*** PASSAGE SHOWN Section Begins ***

To identify whether USP7 acts as a DUB for PP2A, a deubiquitination assay was performed subsequent to the expression of Myc-USP7, Flag-PP2A, and HA-Ub in 293T cells. USP7 decreased the ubiquitination level of PP2A, and inhibition of the enzymatic activity of USP7 exerted no change in the ubiquitination level of PP2A (Fig. 3A). These results indicated that the catalytic activity of USP7 induced the deubiquitination of PP2A. In addition, the effect of USP7 on the K48-linked or K63-linked polyubiquitin chain on PP2A was investigated (Fig. 3B). It was determined that USP7 deubiquitinated the K48-linked polyubiquitin chain on PP2A, with no associated difference in the K63-linked ubiquitination level on PP2A. This result indicated that USP7 deubiquitinated the K48-linked polyubiquitin chain on PP2A, thereby establishing that modulation of proteolysis is proteasome-dependent.

*** PASSAGE SHOWN Section Ends ***

**EXERCISE SET**
a) Retype the stretch of the passage on USP7 and PP2A from "To identify whether" through "proteolysis is proteasome-dependent.".
b) According to the passage on USP7 and PP2A, which polyubiquitin chain on PP2A did USP7 deubiquitinate?
The lines that follow are drawn from a separate source.

*** SUPPLIED RECORDS Section Begins ***

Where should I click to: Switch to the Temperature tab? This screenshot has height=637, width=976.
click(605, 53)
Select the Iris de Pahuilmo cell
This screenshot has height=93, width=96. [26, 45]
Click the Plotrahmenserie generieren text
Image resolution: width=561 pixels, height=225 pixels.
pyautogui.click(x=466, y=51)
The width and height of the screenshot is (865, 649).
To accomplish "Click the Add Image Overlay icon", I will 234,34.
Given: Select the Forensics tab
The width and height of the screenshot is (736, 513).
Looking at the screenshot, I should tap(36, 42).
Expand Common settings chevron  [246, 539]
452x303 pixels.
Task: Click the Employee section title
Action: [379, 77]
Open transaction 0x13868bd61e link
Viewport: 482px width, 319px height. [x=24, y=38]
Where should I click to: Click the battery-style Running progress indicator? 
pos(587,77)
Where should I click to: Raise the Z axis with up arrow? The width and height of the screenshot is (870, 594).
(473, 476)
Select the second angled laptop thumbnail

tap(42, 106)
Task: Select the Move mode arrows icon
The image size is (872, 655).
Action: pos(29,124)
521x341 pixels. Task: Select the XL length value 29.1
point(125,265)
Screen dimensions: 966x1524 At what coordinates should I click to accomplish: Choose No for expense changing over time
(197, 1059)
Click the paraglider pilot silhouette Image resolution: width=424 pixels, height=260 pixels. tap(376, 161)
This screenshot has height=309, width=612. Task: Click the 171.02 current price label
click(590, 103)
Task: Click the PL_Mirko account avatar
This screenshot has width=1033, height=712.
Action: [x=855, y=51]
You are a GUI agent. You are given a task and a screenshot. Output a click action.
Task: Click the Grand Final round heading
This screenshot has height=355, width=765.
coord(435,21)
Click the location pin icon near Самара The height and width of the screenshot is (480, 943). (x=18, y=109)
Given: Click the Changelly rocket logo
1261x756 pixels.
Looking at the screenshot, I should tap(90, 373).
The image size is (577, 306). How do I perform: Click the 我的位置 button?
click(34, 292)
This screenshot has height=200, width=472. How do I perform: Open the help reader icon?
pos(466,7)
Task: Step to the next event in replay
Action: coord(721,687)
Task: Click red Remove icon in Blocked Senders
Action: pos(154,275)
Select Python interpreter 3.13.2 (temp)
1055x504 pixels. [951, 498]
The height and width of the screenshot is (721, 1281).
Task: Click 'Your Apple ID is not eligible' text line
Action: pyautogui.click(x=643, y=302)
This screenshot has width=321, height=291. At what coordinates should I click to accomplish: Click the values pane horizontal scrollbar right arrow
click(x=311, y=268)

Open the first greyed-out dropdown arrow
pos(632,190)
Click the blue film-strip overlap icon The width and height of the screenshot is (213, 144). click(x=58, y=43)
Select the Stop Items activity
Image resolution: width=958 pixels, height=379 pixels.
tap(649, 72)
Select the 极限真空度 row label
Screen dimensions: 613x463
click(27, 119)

*** SUPPLIED RECORDS Section Ends ***

**ANSWERS FOR THE EXERCISE**
a)
To identify whether USP7 acts as a DUB for PP2A, a deubiquitination assay was performed subsequent to the expression of Myc-USP7, Flag-PP2A, and HA-Ub in 293T cells. USP7 decreased the ubiquitination level of PP2A, and inhibition of the enzymatic activity of USP7 exerted no change in the ubiquitination level of PP2A (Fig. 3A). These results indicated that the catalytic activity of USP7 induced the deubiquitination of PP2A. In addition, the effect of USP7 on the K48-linked or K63-linked polyubiquitin chain on PP2A was investigated (Fig. 3B). It was determined that USP7 deubiquitinated the K48-linked polyubiquitin chain on PP2A, with no associated difference in the K63-linked ubiquitination level on PP2A. This result indicated that USP7 deubiquitinated the K48-linked polyubiquitin chain on PP2A, thereby establishing that modulation of proteolysis is proteasome-dependent.

b) The K48-linked polyubiquitin chain.